His girlfriend (Katie Aselton), with whom he is having some issues, talks her way into coming along on this road trip. Early on, they stop to visit his brother (Rhett Wilkins)–a kind of dreamy, impractical, simple, goodhearted fellow–who also talks his way into tagging along. So the bulk of the film is a road movie of these three main characters trying to get where they’re going, bickering, talking things out, working on their relationships.
Once I saw what this movie was developing into, I had somewhat low expectations. I figured it just looked like so many indie films that it would be tired and cliched. Plus it’s fairly amateurishly shot, with the picture going out of focus on zooms and such. (Even on a low budget, I would think you can do another shot on a screw up like that. Which makes me think it’s not a screw up but intentional to give the film a certain look.)
But honestly it held my interest pretty well. The people and the situations felt real to me. I think the film does a good job capturing the style and maturity level of a lot of 20-somethings. It doesn’t present them as anything extreme for dramatic or comedic effect (the brother is a little more offbeat for comic relief, but not in a ludicrous way), nor does it idealize them and give them a lot of profound lines and unlikely insights.
The relationship between the central couple is shaky and imperfect. There is enough warmth between them that you can sense why they can be good together, but probably even more so you can sense why each can find the other irritating.
The woman is a little more annoying I would say, with her insecurity and constant need to find something to bitch about and judge her partner on so they can have a little spat. But that’s a matter of taste. Women viewers might be more impatient with the guy and his sometimes haughty attitude toward his girlfriend’s emotionalism.
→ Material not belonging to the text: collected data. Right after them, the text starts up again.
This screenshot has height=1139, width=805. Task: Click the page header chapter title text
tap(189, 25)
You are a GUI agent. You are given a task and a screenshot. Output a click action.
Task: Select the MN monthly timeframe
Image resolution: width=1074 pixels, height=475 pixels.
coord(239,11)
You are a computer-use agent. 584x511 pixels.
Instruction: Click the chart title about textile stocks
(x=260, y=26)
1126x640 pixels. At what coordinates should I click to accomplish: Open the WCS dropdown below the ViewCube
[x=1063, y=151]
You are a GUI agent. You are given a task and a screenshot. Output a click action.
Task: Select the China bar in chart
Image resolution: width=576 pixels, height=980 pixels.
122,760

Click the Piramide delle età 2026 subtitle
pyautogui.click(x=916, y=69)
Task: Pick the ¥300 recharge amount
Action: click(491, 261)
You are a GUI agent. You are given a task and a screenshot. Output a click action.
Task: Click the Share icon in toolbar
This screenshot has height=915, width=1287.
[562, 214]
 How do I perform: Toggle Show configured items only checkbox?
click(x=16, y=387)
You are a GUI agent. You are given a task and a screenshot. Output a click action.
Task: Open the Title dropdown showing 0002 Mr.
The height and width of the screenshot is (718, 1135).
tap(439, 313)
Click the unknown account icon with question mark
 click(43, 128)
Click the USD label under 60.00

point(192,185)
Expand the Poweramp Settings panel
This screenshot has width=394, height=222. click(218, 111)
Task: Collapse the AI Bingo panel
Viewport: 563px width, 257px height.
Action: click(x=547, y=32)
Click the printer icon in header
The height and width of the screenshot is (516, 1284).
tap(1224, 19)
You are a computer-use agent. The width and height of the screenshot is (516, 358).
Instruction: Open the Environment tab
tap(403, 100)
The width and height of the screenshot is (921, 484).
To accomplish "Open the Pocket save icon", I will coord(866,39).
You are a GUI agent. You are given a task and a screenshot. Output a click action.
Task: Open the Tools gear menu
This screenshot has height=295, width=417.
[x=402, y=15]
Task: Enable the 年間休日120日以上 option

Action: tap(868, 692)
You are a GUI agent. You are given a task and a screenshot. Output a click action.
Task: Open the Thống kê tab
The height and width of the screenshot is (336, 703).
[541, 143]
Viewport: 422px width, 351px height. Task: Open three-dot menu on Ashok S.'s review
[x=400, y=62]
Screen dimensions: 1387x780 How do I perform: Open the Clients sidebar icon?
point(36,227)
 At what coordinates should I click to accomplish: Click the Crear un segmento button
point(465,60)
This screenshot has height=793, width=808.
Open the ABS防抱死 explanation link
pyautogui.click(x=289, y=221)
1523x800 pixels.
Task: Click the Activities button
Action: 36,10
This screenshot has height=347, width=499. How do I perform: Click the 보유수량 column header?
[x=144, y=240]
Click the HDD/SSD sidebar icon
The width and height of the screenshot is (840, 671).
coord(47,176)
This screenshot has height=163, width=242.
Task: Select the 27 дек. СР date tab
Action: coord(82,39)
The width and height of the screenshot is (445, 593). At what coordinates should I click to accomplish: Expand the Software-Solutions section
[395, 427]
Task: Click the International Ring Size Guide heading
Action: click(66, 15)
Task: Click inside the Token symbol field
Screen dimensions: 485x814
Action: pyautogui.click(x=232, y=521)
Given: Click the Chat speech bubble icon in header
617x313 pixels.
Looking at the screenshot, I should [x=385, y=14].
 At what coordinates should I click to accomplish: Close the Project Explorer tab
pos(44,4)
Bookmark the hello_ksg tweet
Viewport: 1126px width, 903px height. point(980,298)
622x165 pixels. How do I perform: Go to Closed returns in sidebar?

He’s no saint certainly, with his dishonest streak, his flare-ups of dominant, controlling behavior, his commitment issues, and his penchant for gabbing on his cell phone when he’s with someone in person (a real pet peeve of mine).
He complains late in the movie about the pressure of having to be the “leader” of the trip, and it’s true he’s the one of the three that’s invariably getting things done, but that’s largely because he consistently pushes himself into that position and assumes the other two are ineffectual. So it’s kind of a self-fulfilling prophecy.
There’s enough psychological insight about human relationships in this movie to nudge it at least modestly into the thumbs up category.
Plus I’m going to give it slight bonus points for the ending. It’s a mild surprise. It’s simple and understated. It’s definitive enough that you don’t feel like the movie just ends abruptly without telling you what happened. Yet what happens is the kind of thing that’s far from necessarily final. So in that sense it leaves an opening for plenty of speculation.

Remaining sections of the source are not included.